Task item:
From the records below, pull each line that has "column".

==== Data shown

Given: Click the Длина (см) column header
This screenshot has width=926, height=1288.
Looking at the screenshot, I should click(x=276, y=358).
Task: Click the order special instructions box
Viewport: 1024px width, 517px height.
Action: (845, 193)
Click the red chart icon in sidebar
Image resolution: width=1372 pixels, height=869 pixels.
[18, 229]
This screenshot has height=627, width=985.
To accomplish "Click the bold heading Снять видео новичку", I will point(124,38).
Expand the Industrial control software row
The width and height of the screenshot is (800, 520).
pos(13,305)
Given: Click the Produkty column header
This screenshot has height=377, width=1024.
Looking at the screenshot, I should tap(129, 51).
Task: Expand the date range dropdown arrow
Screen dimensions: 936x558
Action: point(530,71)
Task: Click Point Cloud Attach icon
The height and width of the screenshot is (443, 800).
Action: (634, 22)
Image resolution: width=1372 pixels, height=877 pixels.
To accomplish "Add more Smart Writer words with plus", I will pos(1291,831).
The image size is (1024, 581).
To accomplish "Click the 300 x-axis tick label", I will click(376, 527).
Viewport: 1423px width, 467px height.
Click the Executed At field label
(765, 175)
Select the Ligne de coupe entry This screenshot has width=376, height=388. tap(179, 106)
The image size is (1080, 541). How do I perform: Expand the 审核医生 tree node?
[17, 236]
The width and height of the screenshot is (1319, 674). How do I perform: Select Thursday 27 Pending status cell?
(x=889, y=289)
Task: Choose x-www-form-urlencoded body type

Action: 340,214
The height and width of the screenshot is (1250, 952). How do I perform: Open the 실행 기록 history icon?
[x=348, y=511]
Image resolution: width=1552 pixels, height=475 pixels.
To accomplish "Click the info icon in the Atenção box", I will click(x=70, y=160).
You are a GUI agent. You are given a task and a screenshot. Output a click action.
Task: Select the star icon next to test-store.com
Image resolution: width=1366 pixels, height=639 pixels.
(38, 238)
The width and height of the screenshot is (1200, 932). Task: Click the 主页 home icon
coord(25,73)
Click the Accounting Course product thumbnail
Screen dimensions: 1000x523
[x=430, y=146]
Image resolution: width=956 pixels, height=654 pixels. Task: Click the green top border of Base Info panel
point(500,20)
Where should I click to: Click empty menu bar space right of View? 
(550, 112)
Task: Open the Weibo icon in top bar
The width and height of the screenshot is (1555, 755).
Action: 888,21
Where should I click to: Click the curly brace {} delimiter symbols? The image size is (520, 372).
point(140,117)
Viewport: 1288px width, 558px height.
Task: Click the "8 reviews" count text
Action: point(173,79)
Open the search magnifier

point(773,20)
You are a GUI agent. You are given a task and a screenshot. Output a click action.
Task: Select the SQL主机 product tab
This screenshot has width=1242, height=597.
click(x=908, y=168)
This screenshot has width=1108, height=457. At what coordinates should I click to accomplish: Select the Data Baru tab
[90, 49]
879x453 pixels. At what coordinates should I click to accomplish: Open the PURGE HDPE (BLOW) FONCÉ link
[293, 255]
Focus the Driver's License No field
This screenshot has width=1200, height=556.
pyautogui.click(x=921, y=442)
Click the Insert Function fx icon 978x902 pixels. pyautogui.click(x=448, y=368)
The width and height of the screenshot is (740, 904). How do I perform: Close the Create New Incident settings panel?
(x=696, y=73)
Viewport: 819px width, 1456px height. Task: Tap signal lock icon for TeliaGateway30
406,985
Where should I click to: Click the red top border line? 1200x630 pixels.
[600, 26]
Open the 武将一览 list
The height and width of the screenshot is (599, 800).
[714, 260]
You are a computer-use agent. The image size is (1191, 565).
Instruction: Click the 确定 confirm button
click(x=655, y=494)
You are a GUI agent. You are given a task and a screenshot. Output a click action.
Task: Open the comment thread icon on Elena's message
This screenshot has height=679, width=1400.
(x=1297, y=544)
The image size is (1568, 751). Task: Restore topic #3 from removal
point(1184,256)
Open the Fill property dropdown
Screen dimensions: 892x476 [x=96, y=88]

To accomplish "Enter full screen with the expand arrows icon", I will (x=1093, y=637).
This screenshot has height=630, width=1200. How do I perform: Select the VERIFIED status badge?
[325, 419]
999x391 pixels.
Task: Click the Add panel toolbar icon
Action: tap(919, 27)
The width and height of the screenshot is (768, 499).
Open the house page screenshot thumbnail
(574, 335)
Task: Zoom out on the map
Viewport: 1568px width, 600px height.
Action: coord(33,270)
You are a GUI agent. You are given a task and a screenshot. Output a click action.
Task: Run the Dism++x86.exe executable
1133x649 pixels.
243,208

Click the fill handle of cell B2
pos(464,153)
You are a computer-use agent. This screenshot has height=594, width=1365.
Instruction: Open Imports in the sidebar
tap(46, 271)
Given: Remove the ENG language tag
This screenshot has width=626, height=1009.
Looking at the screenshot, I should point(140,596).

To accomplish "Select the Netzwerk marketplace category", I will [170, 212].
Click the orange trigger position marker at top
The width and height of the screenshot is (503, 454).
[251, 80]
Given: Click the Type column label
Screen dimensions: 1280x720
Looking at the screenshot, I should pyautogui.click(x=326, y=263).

========

Task answer:
Given: Click the Длина (см) column header
Given: Click the Produkty column header
Given: Click the Type column label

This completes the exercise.